Chris Martin

January 13 - February 26, 2022
Overview

Chris Martin’s fifth solo exhibition at Anton Kern Gallery takes place on the first floor, presenting eleven new paintings. Five line the entrance, leading viewers into the back atrium where five eleven foot paintings are hung, creating a chapel-like experience. One small painting, a tribute to the late Lance De Los Reyes, presides over the exhibition, hung high and greeting those who enter and exit. Images and depictions of the cosmos are a uniting thread among all of the paintings: inky night skies, planets, constellations, stars, and moons. 

 

In an upcoming publication about Martin and his work in the 80s, Raymond Foye notes the importance of the Catskills on the artist:

 

This landscape is the primary influence on the artist, a source he has returned to repeatedly in times of crisis, or simply renewal. He was observing patterns: for days on end he would sit by a lake and look at the surface of the water, studying the flatness and the circular patterns made by insects on the surface. Walking in the forest he would observe the spirals of the fiddlehead ferns, finding the same arrangements in the galaxies in the night sky. It was a further step away from the academy, and another way to make abstraction personal not formal.
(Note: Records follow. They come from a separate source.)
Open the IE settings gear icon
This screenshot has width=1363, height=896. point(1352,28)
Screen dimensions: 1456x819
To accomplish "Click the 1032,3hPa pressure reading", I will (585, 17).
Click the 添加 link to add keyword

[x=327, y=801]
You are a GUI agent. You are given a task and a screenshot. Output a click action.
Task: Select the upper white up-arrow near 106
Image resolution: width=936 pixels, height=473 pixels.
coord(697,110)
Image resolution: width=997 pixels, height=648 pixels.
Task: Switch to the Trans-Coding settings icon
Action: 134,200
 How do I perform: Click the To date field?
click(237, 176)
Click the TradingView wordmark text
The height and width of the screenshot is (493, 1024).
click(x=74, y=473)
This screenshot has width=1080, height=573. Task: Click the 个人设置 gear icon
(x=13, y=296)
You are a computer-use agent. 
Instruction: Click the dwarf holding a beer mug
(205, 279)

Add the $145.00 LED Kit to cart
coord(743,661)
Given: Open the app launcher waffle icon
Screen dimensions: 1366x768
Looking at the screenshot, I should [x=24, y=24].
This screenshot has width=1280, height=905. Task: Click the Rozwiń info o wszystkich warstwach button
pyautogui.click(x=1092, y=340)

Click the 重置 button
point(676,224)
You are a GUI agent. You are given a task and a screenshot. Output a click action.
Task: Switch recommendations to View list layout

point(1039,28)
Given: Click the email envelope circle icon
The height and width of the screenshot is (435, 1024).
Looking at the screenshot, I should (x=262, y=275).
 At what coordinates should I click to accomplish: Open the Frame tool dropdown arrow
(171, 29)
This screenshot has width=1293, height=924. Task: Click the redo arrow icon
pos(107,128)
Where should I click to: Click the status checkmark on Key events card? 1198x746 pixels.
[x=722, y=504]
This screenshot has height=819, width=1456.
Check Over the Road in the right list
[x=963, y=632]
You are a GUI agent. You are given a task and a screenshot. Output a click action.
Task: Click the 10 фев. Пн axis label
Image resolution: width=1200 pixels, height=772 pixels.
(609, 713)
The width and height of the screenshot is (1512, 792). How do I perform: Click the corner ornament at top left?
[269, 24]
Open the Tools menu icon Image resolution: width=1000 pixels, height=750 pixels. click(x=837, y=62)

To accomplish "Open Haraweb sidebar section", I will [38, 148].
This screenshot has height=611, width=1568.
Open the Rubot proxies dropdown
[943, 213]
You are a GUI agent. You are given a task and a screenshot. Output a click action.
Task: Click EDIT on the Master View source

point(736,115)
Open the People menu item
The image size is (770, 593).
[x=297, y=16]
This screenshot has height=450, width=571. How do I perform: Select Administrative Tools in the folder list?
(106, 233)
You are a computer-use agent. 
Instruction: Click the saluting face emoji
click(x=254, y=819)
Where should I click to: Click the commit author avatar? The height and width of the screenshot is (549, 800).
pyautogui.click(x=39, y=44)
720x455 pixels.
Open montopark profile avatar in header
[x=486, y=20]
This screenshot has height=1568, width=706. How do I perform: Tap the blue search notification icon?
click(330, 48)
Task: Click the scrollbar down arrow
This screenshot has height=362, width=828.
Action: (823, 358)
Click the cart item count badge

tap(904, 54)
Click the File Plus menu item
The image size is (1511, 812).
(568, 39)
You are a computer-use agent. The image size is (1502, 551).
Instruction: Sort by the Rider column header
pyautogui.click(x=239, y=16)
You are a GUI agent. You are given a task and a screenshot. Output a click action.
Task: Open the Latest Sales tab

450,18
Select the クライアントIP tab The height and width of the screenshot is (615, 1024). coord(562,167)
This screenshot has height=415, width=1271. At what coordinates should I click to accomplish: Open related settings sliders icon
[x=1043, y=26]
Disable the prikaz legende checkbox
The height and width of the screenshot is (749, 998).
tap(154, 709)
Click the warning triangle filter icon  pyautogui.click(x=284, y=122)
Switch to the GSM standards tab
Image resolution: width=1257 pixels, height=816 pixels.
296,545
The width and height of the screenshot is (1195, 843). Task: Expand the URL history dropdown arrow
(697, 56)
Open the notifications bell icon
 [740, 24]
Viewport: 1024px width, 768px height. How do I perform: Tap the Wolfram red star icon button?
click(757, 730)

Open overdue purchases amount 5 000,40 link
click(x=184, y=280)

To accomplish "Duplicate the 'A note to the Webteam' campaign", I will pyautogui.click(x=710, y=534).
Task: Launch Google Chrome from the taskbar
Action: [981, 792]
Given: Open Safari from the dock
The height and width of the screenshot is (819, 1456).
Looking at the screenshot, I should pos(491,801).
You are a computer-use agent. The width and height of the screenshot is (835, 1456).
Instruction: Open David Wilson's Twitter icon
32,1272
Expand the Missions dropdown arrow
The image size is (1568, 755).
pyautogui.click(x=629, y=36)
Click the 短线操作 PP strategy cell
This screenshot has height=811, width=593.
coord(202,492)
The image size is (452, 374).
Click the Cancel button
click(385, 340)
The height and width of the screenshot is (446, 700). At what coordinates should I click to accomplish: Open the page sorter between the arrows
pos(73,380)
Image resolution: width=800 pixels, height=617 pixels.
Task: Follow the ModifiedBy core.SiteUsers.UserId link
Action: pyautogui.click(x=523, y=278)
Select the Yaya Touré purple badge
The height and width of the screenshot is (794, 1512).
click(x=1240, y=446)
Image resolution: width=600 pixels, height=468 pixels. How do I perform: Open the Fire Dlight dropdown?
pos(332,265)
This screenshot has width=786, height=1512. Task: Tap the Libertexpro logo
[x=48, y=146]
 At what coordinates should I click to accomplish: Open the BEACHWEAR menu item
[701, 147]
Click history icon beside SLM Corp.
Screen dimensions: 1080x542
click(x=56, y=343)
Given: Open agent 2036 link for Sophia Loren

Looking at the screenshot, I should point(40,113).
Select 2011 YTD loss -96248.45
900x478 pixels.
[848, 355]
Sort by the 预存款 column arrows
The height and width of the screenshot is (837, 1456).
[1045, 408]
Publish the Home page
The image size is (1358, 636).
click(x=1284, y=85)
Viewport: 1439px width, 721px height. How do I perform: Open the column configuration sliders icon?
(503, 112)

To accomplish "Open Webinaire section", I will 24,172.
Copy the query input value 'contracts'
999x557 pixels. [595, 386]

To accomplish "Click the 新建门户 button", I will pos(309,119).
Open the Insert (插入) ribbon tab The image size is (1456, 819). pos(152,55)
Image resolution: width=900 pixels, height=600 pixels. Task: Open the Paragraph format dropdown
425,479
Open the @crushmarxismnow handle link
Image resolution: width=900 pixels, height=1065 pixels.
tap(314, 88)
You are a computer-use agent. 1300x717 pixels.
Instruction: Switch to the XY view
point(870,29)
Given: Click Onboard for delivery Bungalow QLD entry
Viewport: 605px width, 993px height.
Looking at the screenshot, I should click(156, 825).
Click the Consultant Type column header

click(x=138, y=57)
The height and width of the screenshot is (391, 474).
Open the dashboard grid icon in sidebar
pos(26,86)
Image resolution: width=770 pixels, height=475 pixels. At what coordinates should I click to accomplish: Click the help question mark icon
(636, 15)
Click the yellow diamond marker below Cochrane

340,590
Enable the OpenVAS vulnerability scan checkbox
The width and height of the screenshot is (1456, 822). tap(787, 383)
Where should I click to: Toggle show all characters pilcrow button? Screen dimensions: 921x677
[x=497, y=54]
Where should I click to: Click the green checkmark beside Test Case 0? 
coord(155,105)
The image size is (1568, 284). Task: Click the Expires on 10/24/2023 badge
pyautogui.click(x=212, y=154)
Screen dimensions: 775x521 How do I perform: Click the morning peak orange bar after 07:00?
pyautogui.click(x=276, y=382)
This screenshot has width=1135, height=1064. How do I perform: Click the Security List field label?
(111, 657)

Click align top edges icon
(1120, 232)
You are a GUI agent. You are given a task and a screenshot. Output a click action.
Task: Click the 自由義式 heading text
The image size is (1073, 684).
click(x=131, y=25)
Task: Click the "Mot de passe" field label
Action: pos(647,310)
For Martin [the] Catskills were (and are) more than just a landscape, they constitute a metaphysics—a form of being, of knowing, a different configuration of time and space.

 

The influence is clear in all of these new works, a number of which were painted in his Catskills studio. The five paintings in the gallery’s back atrium are all atmospheric skyscapes—some seeming to directly depict the constellations and night sky of the open woods and fields. It is not only nature found in these works, but the influence of Brooklyn, music, and pop culture are also evident—in Telescope Sphinx in Outer Space, for example, Martin’s painted galaxy is populated by collaged images of Greta Garbo as the Sphinx, sailors, mushrooms, frogs, birds, musicians, and pot leaves—among others—creating humor and play in all of the cosmic. 

 

Also on display in the gallery are two new exhibitions: Georg Baselitz drawings, and a solo show from Marcus Jahmal. The two are intentionally paired with Martin, giving viewers an opportunity to explore the dialogue between all three artists. Baselitz’s drawings are a particular favorite of Martin’s; and Jahmal and Martin are friends who visit each other’s Brooklyn studios. The three exhibitions are holistically intertwined, offering a rare opportunity to see three artists who work very differently, but are also in dialogue with one another and all share a joy of painting.